Оперев на сложенные руки голову с двумя бантами по бокам, я доверчиво смотрю в объектив. Точно знаю, что на фотографии – я. Но не верится. Неужели это та девочка, которая охраняла папин сон? У девочки на фото уже есть свой мир.
…Я не знаю, когда папа почувствовал реальную угрозу. Зимой 37-го? Весной? Угроза подкрадывалась постепенно. Постепенно весь дом начинает жить затаившись. Страшен был лозунг – «Если враг не сдается, его уничтожают». Страшен тезис Сталина о том, что с каждым годом нарастает классовая борьба.
Еще в апреле 1929 года Бухарин по этому поводу высказался: «Эта странная теория возводит самый факт теперешнего обострения классовой борьбы в какой-то неизбежный закон нашего развития. По этой странной теории выходит, что чем дальше мы идем вперед в деле продвижения к социализму, тем больше трудностей набирается, тем больше обостряется классовая борьба, и у самых ворот социализма мы, очевидно, или должны открыть гражданскую войну, или подохнуть с голода и лечь костьми».
Но в 1937 году Жданов говорит другое: «1937 год войдет в историю выполнения ленинских заветов и предначертаний как год разгрома врагов народа. Владимир Ильич учил нас, как учит этому и товарищ Сталин – уметь распознавать ходы и выходы врагов, разоблачать и громить врагов. 1937 год войдет в историю как год вооружения против наиболее хитрых и коварных методов борьбы врагов народа. 1937 год войдет в историю как год, когда наша партия нанесла сокрушительный удар врагам всех мастей, когда наша партия стала крепкой и сильной в борьбе с врагами народа, добившись этого благодаря укреплению нашей советской разведки во главе с Н. И. Ежовым».
У меня исчезает «немка» («дер тыш», «дер стул»), с которой мы гуляли и пытались освоить немецкий, мама начинает работать в библиотеке, и появляется Мотя. Огромная, здоровая, молодая, она напоминает мне ломовую лошадь. Я ее не люблю и с ней не общаюсь. Она мне даже враждебна. Она чужая – мы не разговариваем, и она не похожа на маму. Мотя врет и немножко ворует. На кухне меня привлекают две вещи: примус на нашем столе и черная дверь до потолка – «черный ход» – заколоченная крест-накрест досками. Синий огонек примуса мигает, мама нервничает. Быстро снимает кастрюлю, снимает ажурную головку примуса и начинает быстро-быстро щеточкой чистить, а потом водит блестящей палочкой с набалдашником туда-сюда, всовывает ее в круглый блестящий бок примуса. Это называется «качать примус». Примус оживает, горит синий огонек под кастрюлей. Я не люблю ходить на кухню. Мне кажется, мама там чужая. Моя тихая мама вдруг кричит:
– Это – цыпленок?! Это – цыпленок?! Это – дохлый петух! Сколько он будет вариться? Я вам дала деньги на цыпленка, а вы…

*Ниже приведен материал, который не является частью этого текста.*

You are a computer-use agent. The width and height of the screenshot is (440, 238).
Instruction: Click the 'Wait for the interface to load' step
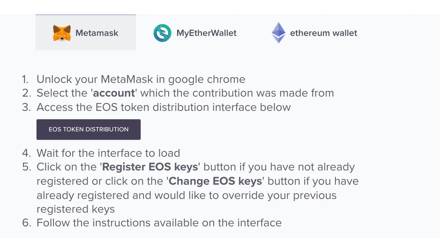(108, 153)
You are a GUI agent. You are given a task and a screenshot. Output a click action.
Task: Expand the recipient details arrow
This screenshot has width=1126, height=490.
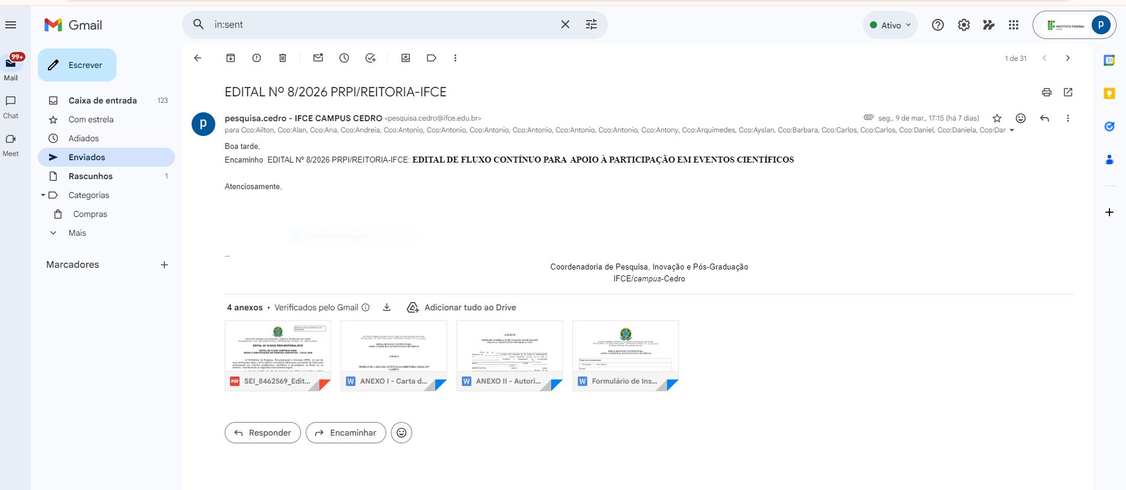pos(1011,131)
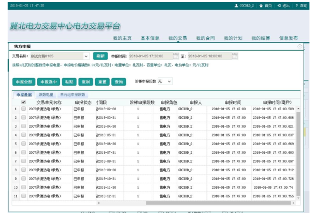This screenshot has width=316, height=216.
Task: Click the 申报全部 button
Action: point(24,82)
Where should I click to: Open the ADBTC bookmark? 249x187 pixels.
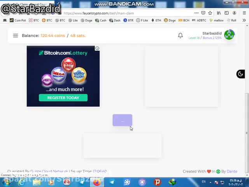pos(199,20)
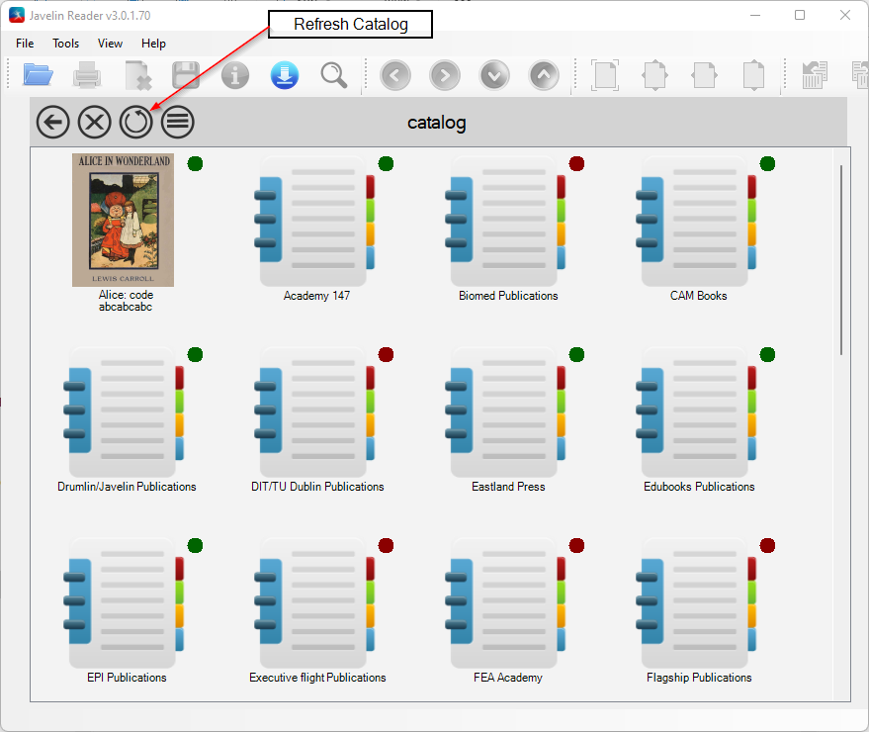This screenshot has width=869, height=732.
Task: Click the previous page left-arrow button
Action: [395, 75]
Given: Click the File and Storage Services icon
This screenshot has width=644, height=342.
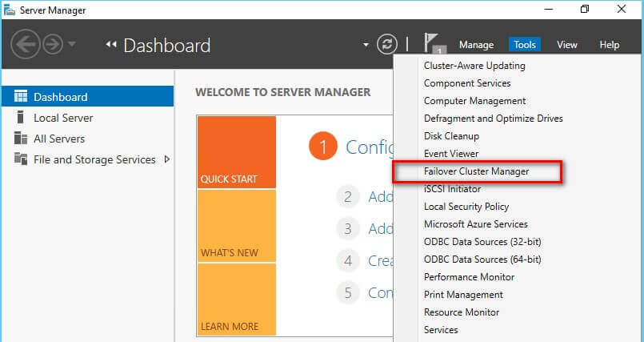Looking at the screenshot, I should [x=21, y=159].
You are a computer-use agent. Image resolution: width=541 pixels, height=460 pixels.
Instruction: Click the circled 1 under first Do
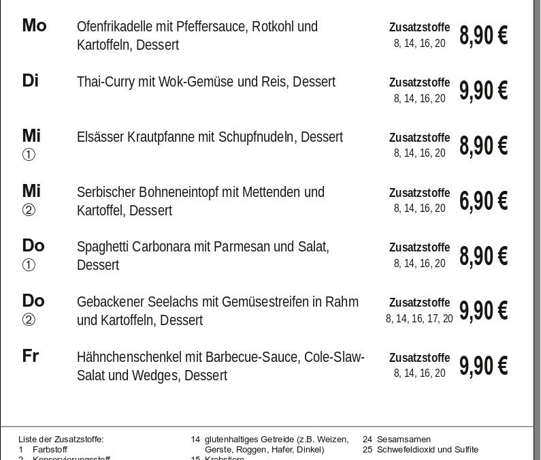point(29,265)
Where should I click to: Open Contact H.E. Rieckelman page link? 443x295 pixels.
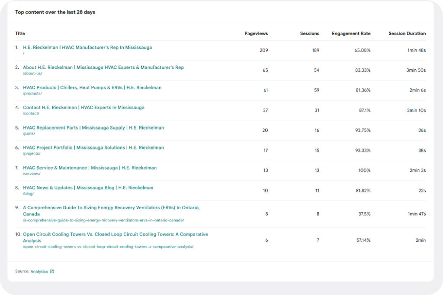click(83, 107)
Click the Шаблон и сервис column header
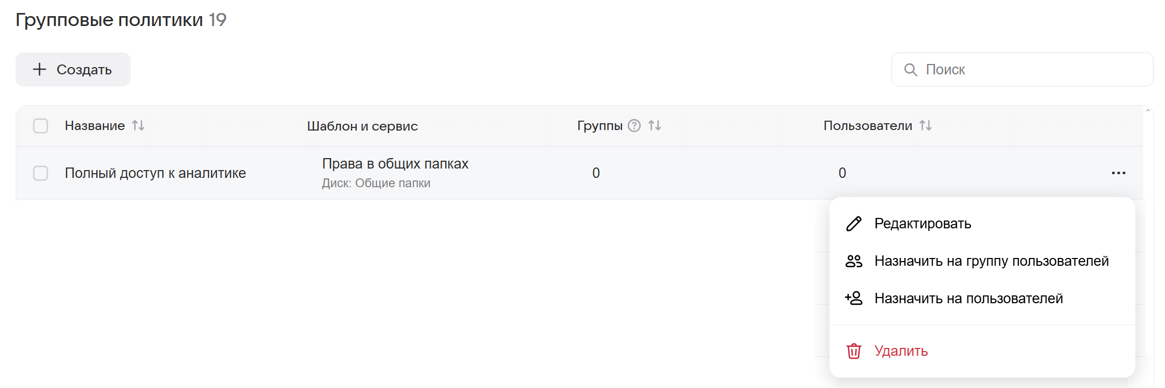 [x=362, y=126]
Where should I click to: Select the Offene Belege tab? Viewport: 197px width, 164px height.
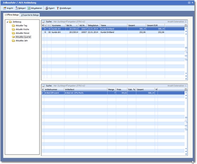pyautogui.click(x=11, y=15)
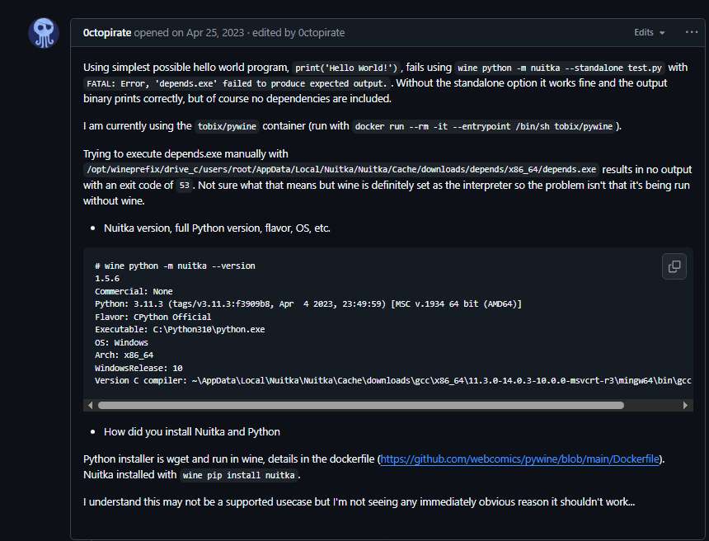This screenshot has width=709, height=541.
Task: Click the right arrow of code scrollbar
Action: (685, 405)
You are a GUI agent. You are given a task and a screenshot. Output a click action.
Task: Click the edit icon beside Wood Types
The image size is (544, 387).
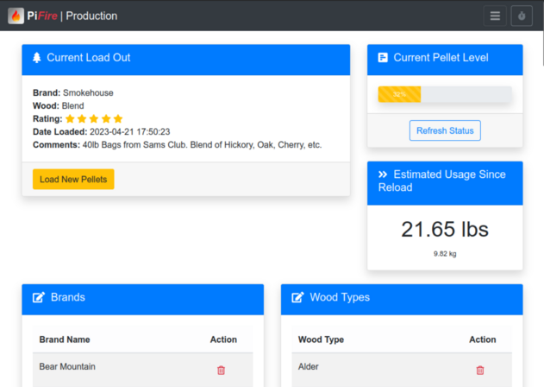coord(297,298)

Мотя, которая купила этого петуха, стоит рядом.
– Он никогда не сварится. Придет Здравко Васильевич, чем я буду его кормить?
Я не слышу, чтобы с мамой кто-то разговаривал. Я вообще никого не вижу на кухне. Я никого не помню из соседей, не помню, чтобы мама с кем-нибудь дружила. Дверь в нашу большую комнату, вторая от парадного, всегда плотно закрыта. Как и все другие высокие двери в полутемном коридоре. Коридор заворачивает куда-то направо и исчезает в полумраке, я никогда не доходила до его конца. Мама мне не разрешает выходить не только на лестницу или спускаться к злому титану, но и в коридор. Я очень тихая. Мама не разрешает шуметь. И вся наша квартира тихая. «Тиха, как бумага», – это про нее сказал Мандельштам. Дом тоже тихий. И только среди ночи иногда где-то раздается особенный звонок, срывающий всех с постелей, громкий, требовательный…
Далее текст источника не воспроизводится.